Fragmento del documento

= = =

Desde este punto de vista, la ciencia analítica ilustrada del hombre no sólo era una parodia del autoentendimiento humano, sino uno de los modos más graves de autodeformación. Ver a un ser humano, como compuesto, en cierto modo, por diferentes elementos, facultades de razón y sensibilidad, o cuerpo y alma, o razón y sentimiento, era perder de vista la unidad viva y expresiva; y hasta el punto en que los hombres trataban de vivir de acuerdo con estas dicotomías, habían de suprimir, mutilar o tergiversar gravemente esa expresión unificada que tenían en ellos para realizar.

Pero esta ciencia no sólo intervenía en la unidad de la vida humana: también aislaba al individuo de la sociedad, y apartaba al hombre de la naturaleza. Pues la imagen de la expresión era central a esta idea no sólo porque le ofrecía el modelo de la unidad de la vida humana, sino también que los hombres alcanzaban su más plena realización en la actividad expresiva. Fue en este periodo cuando el arte, por primera vez, fue considerado como la más alta actividad y realización humana, concepto que ha tenido una parte importante en la formación de la civilización contemporánea. Se unieron estas dos referencias al modelo expresivo: precisamente porque se vio que los hombres alcanzaban su más elevada realización en la actividad expresiva, sus vidas pudieron verse como unidades expresivas.

Pero los hombres son seres expresivos, ya que pertenecen a una cultura; y una cultura es sostenida, alimentada y entregada en una comunidad. La propia comunidad tiene, a su propio nivel, una unidad expresiva. Y una vez más, es una parodia y una deformación considerarla simplemente como instrumento que los individuos emplean (o, idealmente, debieran emplear) para alcanzar sus metas individuales, así como fue para la corriente atomista y utilitaria de la Ilustración.

= = =

Tarea requerida
Prosiga el fragmento sobre la concepción expresiva del ser humano a partir de su última oración.

Material proporcionado
= = =

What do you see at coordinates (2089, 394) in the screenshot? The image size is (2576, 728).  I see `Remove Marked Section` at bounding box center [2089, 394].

= = =

Respuesta correspondiente
Por lo contrario, el Volk, como lo describe Herder, es el portador de cierta cultura que sostiene a sus miembros; sólo pueden aislarse ellos mismos al precio de un gran empobrecimiento. Nos encontramos aquí en el punto de partida del nacionalismo moderno, Herder pensó que cada pueblo tenía su propio tema guía peculiar, o manera de expresión, única e irreemplazable, que nunca debía ser suprimida y que jamás podría ser simplemente reemplazada por algún intento de imitar las maneras de otros (así como muchos alemanes cultos habían tratado de imitar a los philosophes franceses).

Éste acaso fuera el aspecto innovador más notable de la concepción expresivista. En cierta manera, parece una retroyección, más allá del pensamiento analítico y atomista de los siglos XVII y XVIII, hasta la unidad de la forma aristotélica, unidad que se desenvuelve conforme se va desarrollando la vida humana. Pero una de las innovaciones importantes que aparecen con la imagen de la expresión es la idea de que cada cultura, y dentro de cada una de ellas también cada individuo, tiene su propia “forma” que realizar, y que ninguna otra puede reemplazarla o sustituirla, ni descubrir su hilo conductor. De esta manera, Herder no sólo es el fundador del nacionalismo moderno, sino también uno de los principales baluartes contra sus excesos, el individualismo expresivo moderno.

El expresivismo también rompió violentamente con la temprana Ilustración, con su concepto de la relación del hombre con la naturaleza. El hombre no sólo es cuerpo y espíritu, sino una unidad expresiva que engloba a ambos, Pero, dado que el hombre como ser corpóreo está en intercambio con todo el Universo, este intercambio a su vez debe considerarse en términos expresivos. Por tanto, ver a la naturaleza tan sólo como un conjunto de objetos de potencial uso humano es cegarnos y cerrarnos ante la mayor corriente de vida que fluye a través de nosotros y de la que somos parte. Como ser expresivo, el hombre ha de recuperar la comunión con la naturaleza, que había sido rota y mutilada por la actitud analítica y disecadora de la ciencia objetivante.

Ésta es una corriente de importancia que surge a finales del siglo XVIII en reacción al empuje principal de la Ilustración francesa. Pero hay otra, que a primera vista parece mostrar una tendencia absolutamente opuesta. Fue una poderosa reacción contra la radical objetivación del pensamiento de la Ilustración, pero esta vez contra la objetivación de la naturaleza humana y en el nombre de la libertad moral.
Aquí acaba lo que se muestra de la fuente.